Bristol Bay red king crab quota set at 6.6 million pounds

Commercial harvesters of Bristol Bay red king have been given a total allowable catch of 6.6 million pounds for the fishing season slated to begin Oct. 15, with 5.94 million pounds apportioned to those with individual fishing quota and 660,100 pounds for community development entity quota.

The announcement on Oct. 3 came from the Alaska Department of Fish and Game, which also announced that the Pribilof District red and blue king crab fisheries, and Saint Matthew Island section blue king crab fisheries would remain closed this season.

That’s down 22 percent from the 2016/17 quota of 8.469 million pounds, which was a 1.5 million pound reduction from the 2015/16 season. The 2017/2018 TAC is the lowest TAC going back to 1996.

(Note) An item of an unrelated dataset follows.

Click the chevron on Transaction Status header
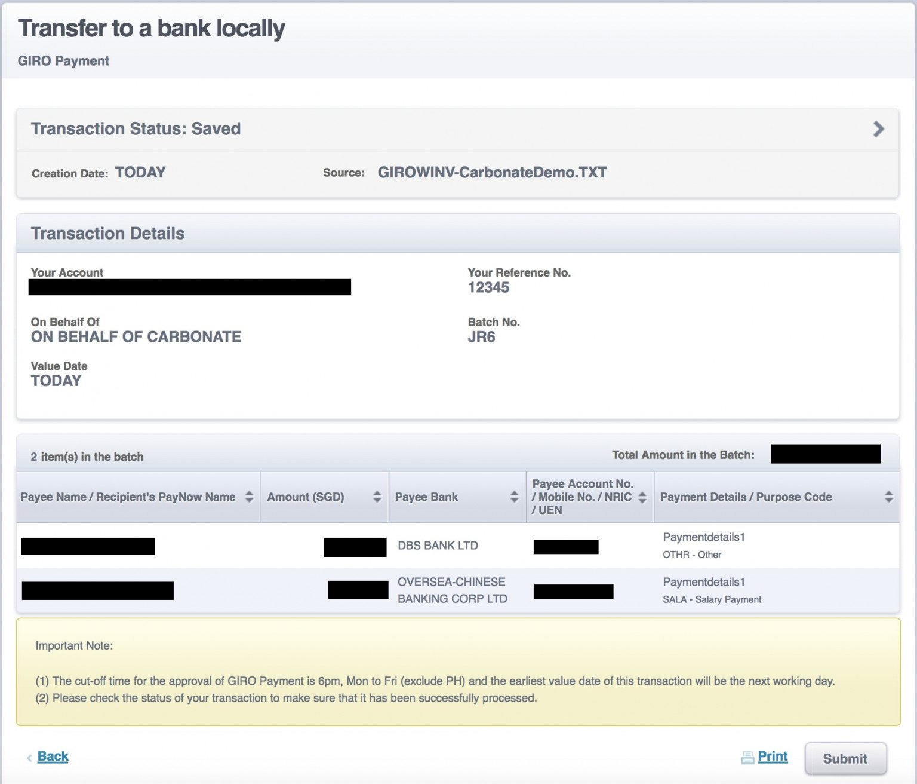(x=878, y=128)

Biologists with the Alaska Department of Fish and Game at Dutch Harbor said Bristol Bay red king crab mature female abundance is over the harvest strategy threshold of 8.4 million crab and that the 2017 effective spawning biomass of 39.78 million pounds came in over the threshold of 14.5 million pounds required for a fishery opening.

The 2017 effective spawning biomass estimate is less than 55.0 million pounds, but greater than 34.75 million pounds, allowing for a 12.5 percent exploitation rate to be applied to the estimated mature male abundance of 7.82 million crab.

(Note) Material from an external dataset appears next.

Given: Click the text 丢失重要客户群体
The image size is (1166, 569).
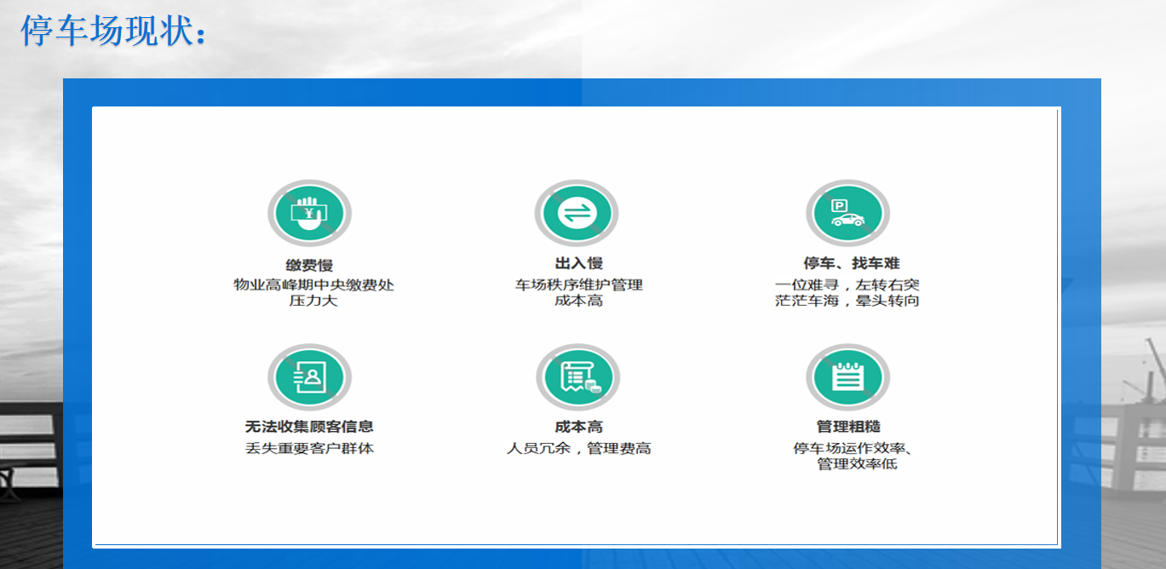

An announcement on commercial tanner and snow crab fisheries was still pending, but Mark Stichert, regional management coordinator for groundfish and shellfish for ADF&G at Kodiak, said there will be a snow crab fishery and a tanner crab fishery this year, the latter in the western Bering Sea.

Advertisement

“We didn’t have a bairdi fishery last year, but will have one this year, and the snow crab TAC will be fairly similar to last year,” he said.

To determine the total allowable catch for the crab fisheries, biologists begin with a summer trawl survey, which is fed into a stock assessment model, which provides the estimated abundance, and that model is then reviewed heavily by state and federal biologists. Once those estimates are generated, the state applies the estimates to a harvest strategy, he said. Last year’s harvest had one of the highest catch per unit effort, he said.